**Study questions:**
a - Please rewrite the part of the aquifer storage article between "There is also" and "make hazardous substances.", inclusive, changing "bacteria" to "microbes".
b - In the aquifer storage article, how far below the surface of Jamaica, Queens, would water be injected into the Lloyd Aquifer during the demonstration test?

**Document extract:**
== Segment start ==
Henry Bokuniewicz, a marine sciences professor at Stony Brook University, said researchers do not yet know enough about the layer of clay that separates the Lloyd from the overlying Magothy and Upper Glacial aquifers, and whether the integrity of this layer, called the Raritan Clay, could be compromised. Clay is impermeable, but it is assumed that there are gaps in the Raritan formation that allow some exchange of water between the Lloyd and Magothy aquifers.
"There are not all that many measurements showing where the gaps are," Dr. Bokuniewicz said. "Those kinds of things plague the predictions." In other words, the Lloyd Aquifer may leak like a sieve, especially when it's under pressure from additional billions of gallons of water being pumped into it. The aquifer may behave like a garden hose with pinhole leaks, able to carry water without significant loss when the sprayer attachment valve is open, but leaking heavily when the sprayer attachment is shut off, raising the pressure inside the hose.
There is also widespread concern about unforeseen chemical reactions when the Lloyd's pristine water meets dissolved nutrients and bacteria in the treated surface water. One possibility is that nitrogen could fuel a growth of bacteria that could clog the wells. Another is that chlorine could react with decaying organic matter to make hazardous substances.
A United States Geological Survey study found that trihalomethanes, which have been linked to cancer, were formed during the course of an aquifer storage program in Lancaster, Calif., in the 1990's. "It's a double-edged sword," said Paul Misut, a U.S.G.S. hydrologist. "The chlorine kills the bacteria and it creates dead bacteria. There's a lot of geochemical processes that happen when two different kinds of water interact."
These are the questions that will be the focus of the demonstration test, according to Don Cohen of Malcolm Pirnie, the lead engineer contractor on New York City's plan. If the D.E.C. gives the green light, about 300 to 400 gallons a day would be injected into the Lloyd Aquifer 900 feet below the surface of Jamaica, Queens, for two weeks. Four observation wells will measure the experiment's progress. If there are no deleterious effects, the pumping would continue for longer intervals, gradually reaching several months at a time. The pilot test would last 14 months.
Mr. Cohen described aquifer storage as a proven technology used in 36 states. He and the city plan to make their case to Long Island elected officials and residents. The federal Environmental Protection Agency is nearing completion of its review of the demonstration, which an E.P.A. spokeswoman, Nina Habib Spencer, described as "low risk." And before any injected water reaches drinking cups, the state's Department of Health must certify its quality.
== Segment end ==
**Data section:**
== Segment start ==
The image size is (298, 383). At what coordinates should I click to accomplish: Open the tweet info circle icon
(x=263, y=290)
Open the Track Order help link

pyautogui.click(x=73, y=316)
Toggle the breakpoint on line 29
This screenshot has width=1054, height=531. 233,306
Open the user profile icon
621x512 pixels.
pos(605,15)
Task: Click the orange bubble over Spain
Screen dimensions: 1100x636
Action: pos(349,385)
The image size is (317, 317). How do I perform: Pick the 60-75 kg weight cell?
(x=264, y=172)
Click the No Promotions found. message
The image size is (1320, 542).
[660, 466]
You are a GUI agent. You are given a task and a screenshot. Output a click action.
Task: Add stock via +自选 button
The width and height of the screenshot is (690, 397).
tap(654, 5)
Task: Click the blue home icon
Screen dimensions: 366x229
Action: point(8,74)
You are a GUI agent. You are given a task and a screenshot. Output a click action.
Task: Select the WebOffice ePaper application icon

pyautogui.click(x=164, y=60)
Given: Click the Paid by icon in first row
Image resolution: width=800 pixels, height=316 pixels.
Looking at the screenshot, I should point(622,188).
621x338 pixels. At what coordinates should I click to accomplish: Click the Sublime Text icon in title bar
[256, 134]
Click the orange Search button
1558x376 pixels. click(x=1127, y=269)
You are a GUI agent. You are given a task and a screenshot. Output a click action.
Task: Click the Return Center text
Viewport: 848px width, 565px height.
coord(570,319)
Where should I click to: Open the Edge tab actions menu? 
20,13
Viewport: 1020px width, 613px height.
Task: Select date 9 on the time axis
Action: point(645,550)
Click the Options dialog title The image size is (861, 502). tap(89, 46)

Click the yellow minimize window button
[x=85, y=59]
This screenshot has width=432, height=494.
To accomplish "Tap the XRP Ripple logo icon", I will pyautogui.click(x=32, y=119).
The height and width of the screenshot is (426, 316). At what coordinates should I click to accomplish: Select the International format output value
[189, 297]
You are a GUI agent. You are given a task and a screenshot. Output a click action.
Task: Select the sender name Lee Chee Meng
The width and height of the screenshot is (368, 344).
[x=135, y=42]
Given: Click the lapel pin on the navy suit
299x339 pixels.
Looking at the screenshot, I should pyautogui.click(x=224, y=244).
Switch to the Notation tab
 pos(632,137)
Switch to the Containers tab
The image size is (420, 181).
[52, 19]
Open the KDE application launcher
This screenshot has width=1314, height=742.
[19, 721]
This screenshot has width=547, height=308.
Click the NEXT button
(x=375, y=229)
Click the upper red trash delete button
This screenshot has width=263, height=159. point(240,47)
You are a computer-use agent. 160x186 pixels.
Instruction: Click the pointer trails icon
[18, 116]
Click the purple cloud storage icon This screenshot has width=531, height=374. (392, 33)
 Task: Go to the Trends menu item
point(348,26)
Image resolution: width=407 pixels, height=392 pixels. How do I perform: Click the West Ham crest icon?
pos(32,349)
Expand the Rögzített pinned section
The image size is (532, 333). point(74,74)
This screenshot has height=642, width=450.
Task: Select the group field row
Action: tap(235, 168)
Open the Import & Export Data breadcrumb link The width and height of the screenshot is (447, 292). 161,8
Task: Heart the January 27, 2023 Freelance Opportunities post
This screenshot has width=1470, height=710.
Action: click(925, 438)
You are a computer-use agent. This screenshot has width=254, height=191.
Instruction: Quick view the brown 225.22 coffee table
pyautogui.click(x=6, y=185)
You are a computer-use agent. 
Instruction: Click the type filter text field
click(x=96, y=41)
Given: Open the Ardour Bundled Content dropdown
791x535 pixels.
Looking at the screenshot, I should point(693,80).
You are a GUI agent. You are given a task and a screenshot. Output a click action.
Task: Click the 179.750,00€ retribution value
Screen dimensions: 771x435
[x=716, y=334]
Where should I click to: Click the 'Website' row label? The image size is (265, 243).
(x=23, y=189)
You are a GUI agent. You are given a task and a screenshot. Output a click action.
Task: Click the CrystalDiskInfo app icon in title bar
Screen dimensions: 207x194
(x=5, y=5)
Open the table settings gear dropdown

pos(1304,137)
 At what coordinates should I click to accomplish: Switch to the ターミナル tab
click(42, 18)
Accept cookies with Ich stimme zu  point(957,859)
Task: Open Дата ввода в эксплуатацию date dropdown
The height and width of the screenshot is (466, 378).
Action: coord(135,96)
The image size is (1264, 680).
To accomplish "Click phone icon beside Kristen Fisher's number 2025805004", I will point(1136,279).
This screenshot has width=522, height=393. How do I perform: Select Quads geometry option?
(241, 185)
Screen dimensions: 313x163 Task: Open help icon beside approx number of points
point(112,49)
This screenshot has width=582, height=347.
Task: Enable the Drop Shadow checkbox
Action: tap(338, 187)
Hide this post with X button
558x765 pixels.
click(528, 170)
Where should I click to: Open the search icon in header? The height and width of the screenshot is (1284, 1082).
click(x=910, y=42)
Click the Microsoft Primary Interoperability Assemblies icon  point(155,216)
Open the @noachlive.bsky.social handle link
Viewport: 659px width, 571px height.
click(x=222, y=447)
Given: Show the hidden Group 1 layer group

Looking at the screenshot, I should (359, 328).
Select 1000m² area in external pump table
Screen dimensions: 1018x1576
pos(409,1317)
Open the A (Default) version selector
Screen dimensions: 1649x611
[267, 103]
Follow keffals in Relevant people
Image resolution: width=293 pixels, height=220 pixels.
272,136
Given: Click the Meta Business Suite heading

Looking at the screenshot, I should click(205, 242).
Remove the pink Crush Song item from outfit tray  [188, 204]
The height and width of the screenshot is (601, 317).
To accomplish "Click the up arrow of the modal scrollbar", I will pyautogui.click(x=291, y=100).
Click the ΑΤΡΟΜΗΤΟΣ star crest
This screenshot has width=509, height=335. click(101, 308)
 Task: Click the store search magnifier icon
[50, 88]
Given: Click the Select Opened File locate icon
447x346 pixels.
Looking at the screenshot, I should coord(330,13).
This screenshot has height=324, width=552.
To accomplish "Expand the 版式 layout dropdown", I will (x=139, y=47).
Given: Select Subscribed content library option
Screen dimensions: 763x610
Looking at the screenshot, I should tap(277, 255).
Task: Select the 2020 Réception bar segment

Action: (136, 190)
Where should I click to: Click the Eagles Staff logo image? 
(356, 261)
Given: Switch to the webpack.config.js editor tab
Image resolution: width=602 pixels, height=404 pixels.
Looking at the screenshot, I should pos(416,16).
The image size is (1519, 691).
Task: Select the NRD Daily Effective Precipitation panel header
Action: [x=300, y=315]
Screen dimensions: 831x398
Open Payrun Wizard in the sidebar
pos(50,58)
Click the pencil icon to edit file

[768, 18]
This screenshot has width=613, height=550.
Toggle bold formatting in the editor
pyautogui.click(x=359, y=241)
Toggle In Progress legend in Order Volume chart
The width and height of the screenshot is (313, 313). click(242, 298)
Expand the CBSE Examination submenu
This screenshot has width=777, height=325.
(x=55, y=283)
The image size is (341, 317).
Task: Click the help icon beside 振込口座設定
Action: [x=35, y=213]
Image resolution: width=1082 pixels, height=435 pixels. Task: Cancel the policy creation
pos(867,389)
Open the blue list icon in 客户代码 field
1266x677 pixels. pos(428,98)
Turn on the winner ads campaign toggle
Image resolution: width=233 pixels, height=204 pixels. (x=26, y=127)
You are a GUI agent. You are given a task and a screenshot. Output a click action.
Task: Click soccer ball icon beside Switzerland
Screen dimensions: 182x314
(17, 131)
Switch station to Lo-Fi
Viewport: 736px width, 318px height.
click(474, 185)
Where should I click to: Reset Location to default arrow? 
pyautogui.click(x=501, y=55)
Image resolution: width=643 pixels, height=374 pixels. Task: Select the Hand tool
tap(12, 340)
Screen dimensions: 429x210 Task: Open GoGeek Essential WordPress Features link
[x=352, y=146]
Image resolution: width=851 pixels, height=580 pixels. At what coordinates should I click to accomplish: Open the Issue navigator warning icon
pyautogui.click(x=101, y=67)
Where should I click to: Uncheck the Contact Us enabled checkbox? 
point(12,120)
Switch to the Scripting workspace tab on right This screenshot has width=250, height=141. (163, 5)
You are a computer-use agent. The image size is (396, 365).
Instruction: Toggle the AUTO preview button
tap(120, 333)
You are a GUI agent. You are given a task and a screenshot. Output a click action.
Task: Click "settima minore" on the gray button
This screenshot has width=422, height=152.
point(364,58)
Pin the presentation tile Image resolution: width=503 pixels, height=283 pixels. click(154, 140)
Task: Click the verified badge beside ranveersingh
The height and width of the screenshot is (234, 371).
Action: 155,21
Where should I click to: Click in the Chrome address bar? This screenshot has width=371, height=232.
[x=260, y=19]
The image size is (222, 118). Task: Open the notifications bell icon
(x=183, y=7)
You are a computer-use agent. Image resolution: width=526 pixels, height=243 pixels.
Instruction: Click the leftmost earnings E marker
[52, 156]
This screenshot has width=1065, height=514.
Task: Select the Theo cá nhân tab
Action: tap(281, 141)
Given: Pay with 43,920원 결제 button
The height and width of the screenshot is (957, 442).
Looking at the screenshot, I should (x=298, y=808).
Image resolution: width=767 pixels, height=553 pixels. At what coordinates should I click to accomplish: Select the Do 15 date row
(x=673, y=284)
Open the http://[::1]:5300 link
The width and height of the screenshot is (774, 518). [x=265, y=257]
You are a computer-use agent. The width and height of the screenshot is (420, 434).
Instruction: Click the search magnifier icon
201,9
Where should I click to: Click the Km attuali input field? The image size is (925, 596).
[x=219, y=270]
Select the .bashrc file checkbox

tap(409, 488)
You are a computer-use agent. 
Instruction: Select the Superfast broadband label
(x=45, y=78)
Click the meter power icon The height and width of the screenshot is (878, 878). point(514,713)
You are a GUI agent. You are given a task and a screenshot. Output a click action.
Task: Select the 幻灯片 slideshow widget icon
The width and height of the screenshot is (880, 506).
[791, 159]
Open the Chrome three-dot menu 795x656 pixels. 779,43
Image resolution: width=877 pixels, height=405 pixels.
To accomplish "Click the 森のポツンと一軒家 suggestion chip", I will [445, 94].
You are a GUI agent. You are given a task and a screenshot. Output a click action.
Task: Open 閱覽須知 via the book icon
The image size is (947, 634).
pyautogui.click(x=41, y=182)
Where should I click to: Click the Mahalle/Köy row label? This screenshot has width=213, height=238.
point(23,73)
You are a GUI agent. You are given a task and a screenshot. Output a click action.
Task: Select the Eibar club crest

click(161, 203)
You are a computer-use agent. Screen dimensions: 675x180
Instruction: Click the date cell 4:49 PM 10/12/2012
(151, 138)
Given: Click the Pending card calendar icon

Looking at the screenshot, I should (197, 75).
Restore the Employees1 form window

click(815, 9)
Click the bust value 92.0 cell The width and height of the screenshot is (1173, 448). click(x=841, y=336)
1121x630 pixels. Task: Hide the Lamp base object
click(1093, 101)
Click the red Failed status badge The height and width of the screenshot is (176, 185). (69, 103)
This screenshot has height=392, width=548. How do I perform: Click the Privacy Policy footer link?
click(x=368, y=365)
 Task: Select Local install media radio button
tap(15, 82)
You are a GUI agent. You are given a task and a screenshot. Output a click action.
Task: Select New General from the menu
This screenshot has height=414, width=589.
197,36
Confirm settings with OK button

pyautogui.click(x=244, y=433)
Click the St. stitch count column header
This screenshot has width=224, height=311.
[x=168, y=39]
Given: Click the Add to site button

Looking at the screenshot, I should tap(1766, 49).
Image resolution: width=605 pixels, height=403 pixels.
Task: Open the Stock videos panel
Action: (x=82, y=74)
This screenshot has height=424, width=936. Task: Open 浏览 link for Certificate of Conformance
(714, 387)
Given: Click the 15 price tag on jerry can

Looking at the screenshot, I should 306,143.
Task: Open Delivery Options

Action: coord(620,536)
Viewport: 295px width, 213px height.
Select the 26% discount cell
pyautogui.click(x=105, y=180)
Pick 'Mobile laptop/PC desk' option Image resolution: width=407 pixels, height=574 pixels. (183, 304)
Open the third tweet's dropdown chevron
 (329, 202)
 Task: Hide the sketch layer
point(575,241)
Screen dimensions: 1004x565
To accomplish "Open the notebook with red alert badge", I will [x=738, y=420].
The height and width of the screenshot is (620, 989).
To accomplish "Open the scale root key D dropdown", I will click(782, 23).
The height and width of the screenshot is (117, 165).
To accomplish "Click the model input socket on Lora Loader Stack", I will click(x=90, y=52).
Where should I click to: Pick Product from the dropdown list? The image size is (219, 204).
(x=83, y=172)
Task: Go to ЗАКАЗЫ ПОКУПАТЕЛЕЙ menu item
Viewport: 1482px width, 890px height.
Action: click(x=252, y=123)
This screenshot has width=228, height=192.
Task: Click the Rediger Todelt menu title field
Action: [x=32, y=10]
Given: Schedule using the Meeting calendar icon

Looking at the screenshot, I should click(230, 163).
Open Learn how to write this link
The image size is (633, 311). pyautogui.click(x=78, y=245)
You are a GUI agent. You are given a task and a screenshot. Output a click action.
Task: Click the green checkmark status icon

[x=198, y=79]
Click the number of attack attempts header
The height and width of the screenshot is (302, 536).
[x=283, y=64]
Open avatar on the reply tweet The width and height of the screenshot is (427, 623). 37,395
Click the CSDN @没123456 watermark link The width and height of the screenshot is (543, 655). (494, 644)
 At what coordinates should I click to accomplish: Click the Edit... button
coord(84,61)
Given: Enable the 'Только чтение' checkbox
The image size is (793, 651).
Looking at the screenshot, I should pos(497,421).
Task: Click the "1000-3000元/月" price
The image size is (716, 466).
== Segment end ==
**Answers for the tasks:**
a -
There is also widespread concern about unforeseen chemical reactions when the Lloyd's pristine water meets dissolved nutrients and microbes in the treated surface water. One possibility is that nitrogen could fuel a growth of microbes that could clog the wells. Another is that chlorine could react with decaying organic matter to make hazardous substances.

b - 900 feet below the surface.